Monitoring Supervisord Processes in Slack with Go
TL;DR:
- supervisord has event listener mechanism for status changes and other things
- It is a little messy
- I have abstracted the communication protocol via a small library: https://github.com/mtyurt/supervisor-event-handler
- I have implemented a small tool to send status change messages to Slack: https://github.com/mtyurt/supervisor-event-to-slack which can be improved for customized workflows / events.
–
Supervisord is a powerful tool to daemonize processes. It provides control over processes, like starting and stopping with simple commands, and nice features such as auto restart, run as a user, etc.

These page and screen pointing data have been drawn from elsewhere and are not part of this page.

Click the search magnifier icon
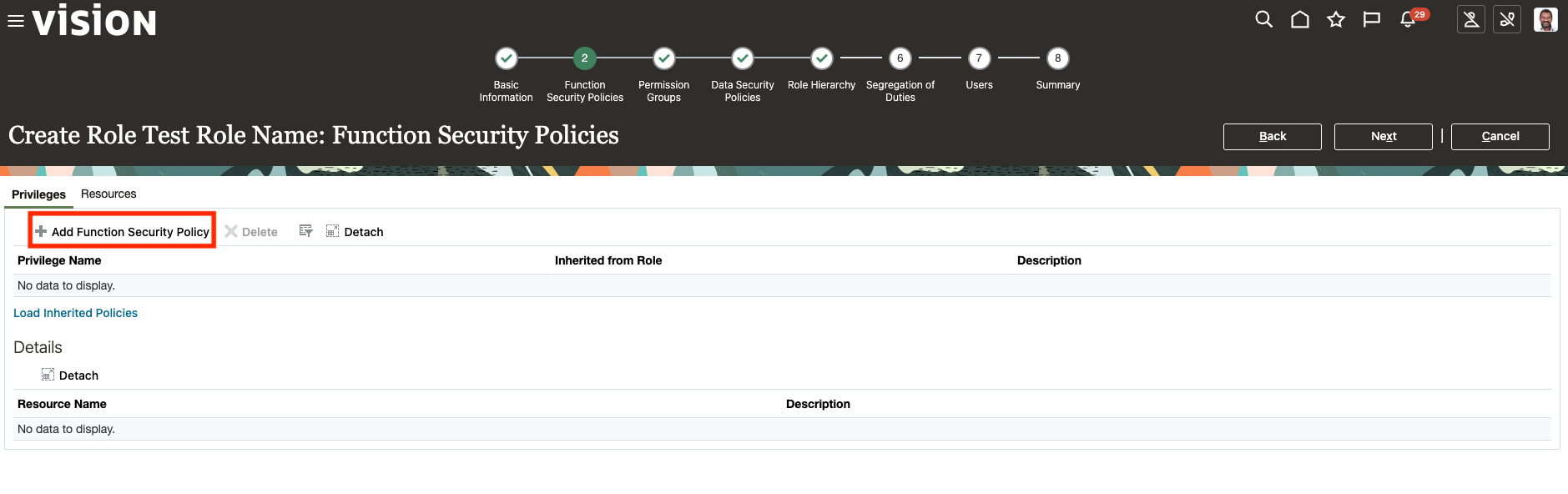This screenshot has height=494, width=1568. [x=1263, y=19]
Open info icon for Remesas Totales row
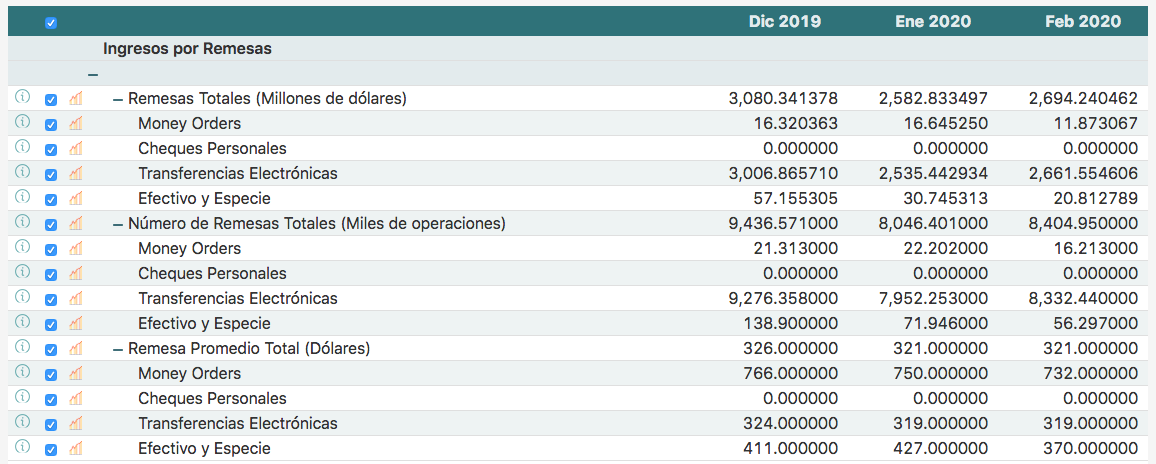Viewport: 1156px width, 464px height. [x=22, y=97]
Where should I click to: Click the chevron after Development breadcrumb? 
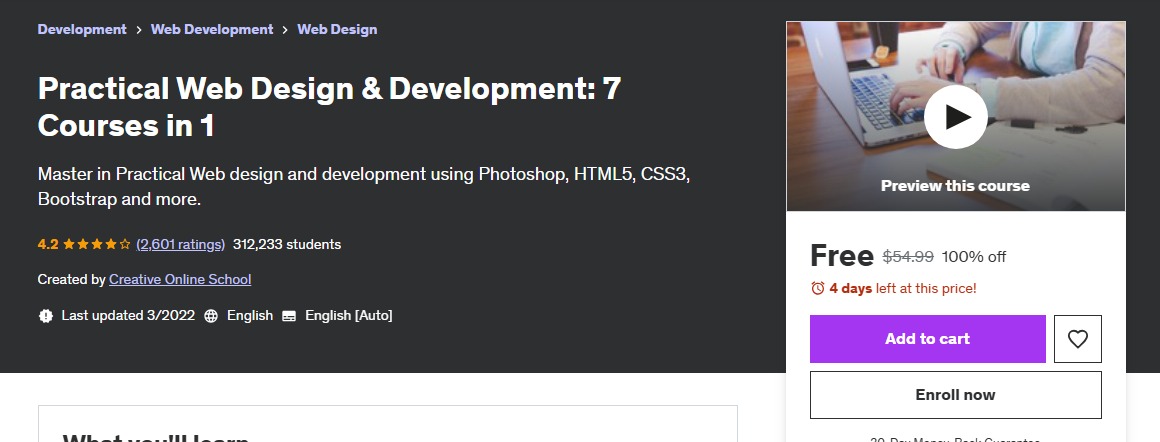pos(139,30)
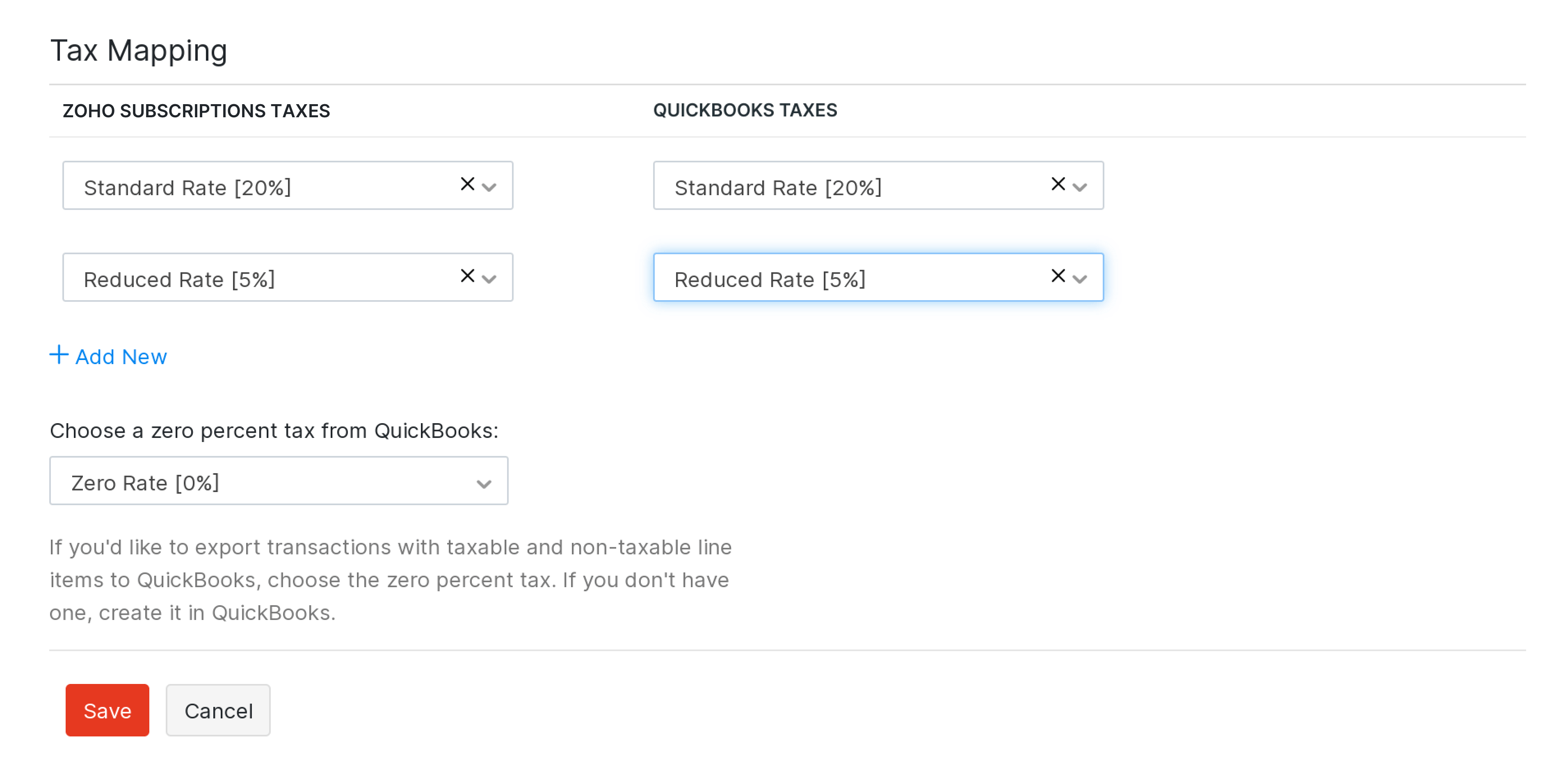Expand the Zero Rate [0%] dropdown arrow

[484, 484]
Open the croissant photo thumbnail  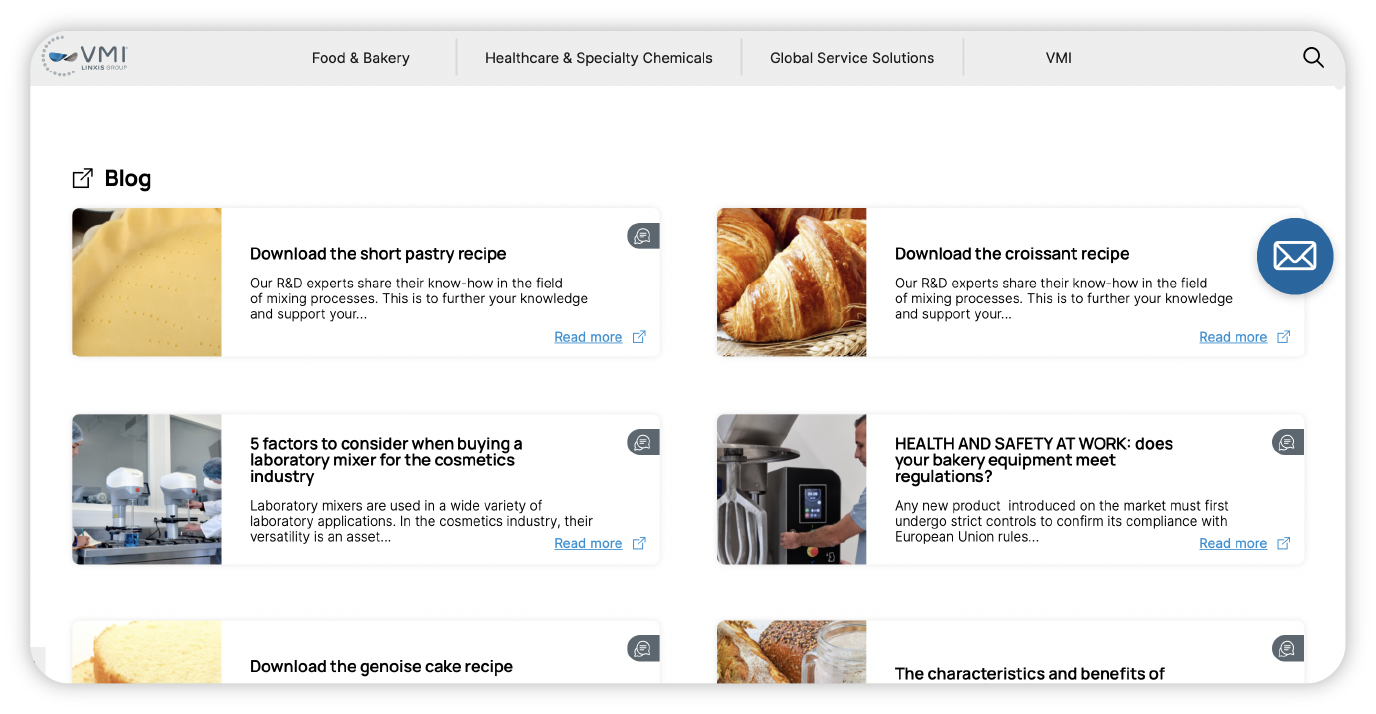point(791,282)
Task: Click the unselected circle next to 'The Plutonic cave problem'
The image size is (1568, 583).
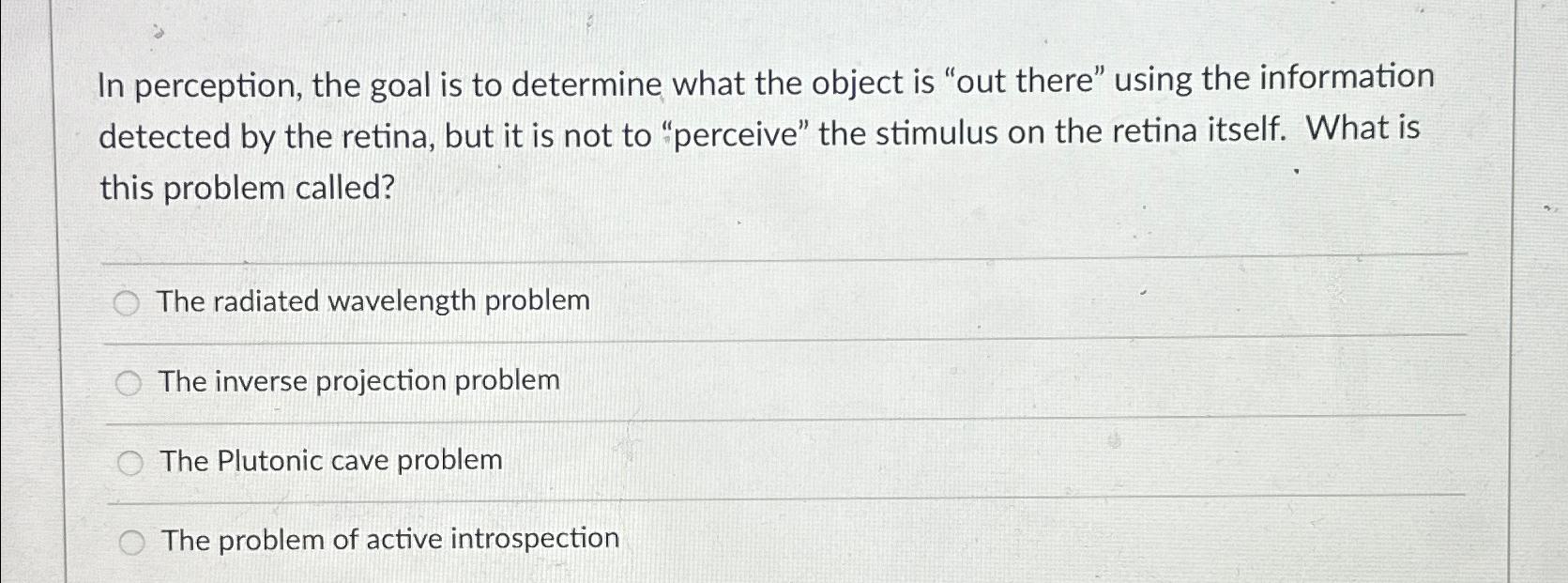Action: tap(129, 460)
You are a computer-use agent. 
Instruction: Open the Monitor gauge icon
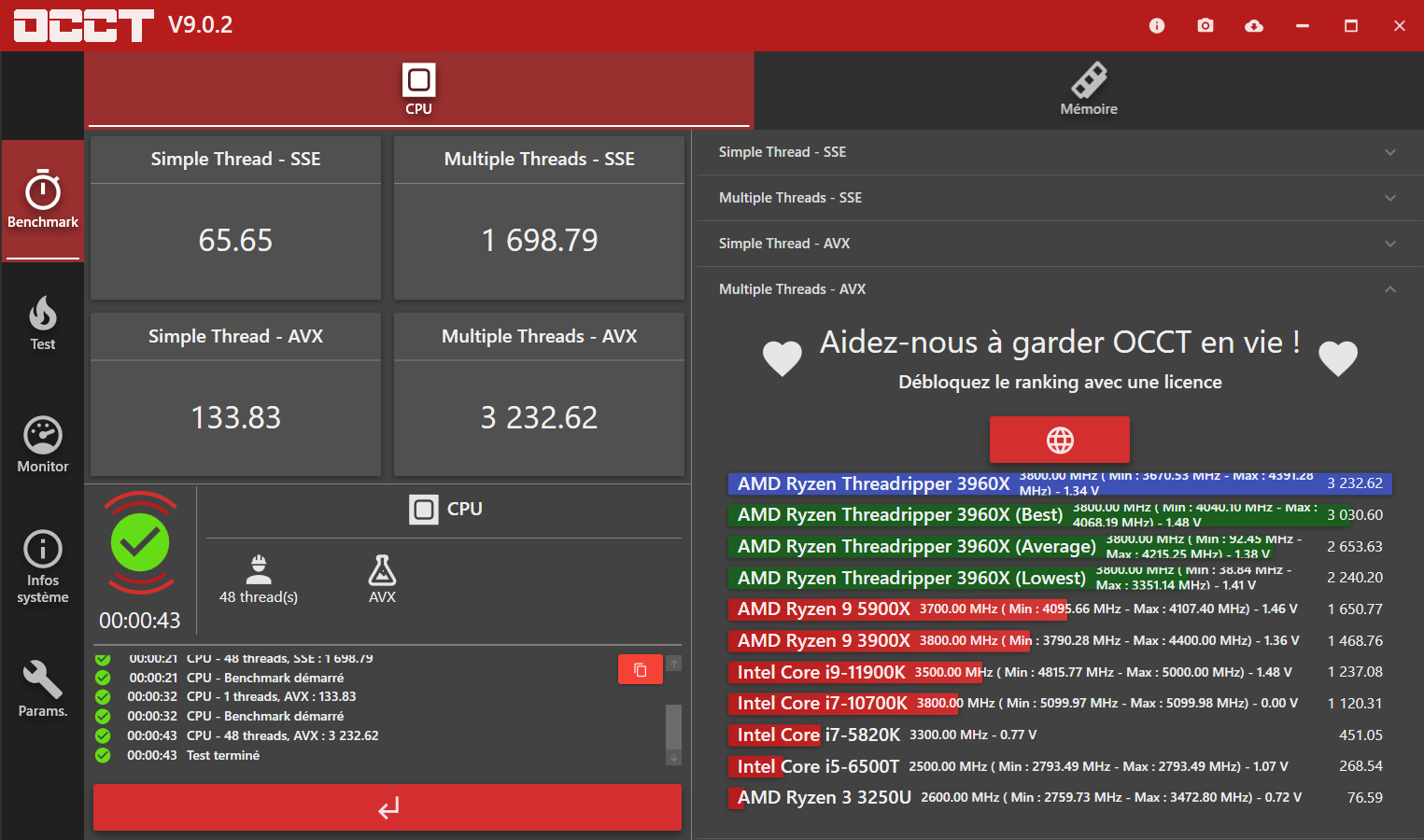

The typical usage of supervisord is:
- log in to a server
- start certain processes
- check the process status
This process is fine to start, stop, kill processes, but when it comes to know the status of the process, it is cumbersome and too proactive. We start the process once, yes, but we wonder its up status for longer durations. You need to go over several steps to gather status information. And this becomes a problem in an environment managed with CI/CD and especially when the developers, who are less enthusiastic to know the underlying components of the system, do not have access to the servers supervisord is running on (frankly, they shouldn’t have access to anything aside from Slack and mail client).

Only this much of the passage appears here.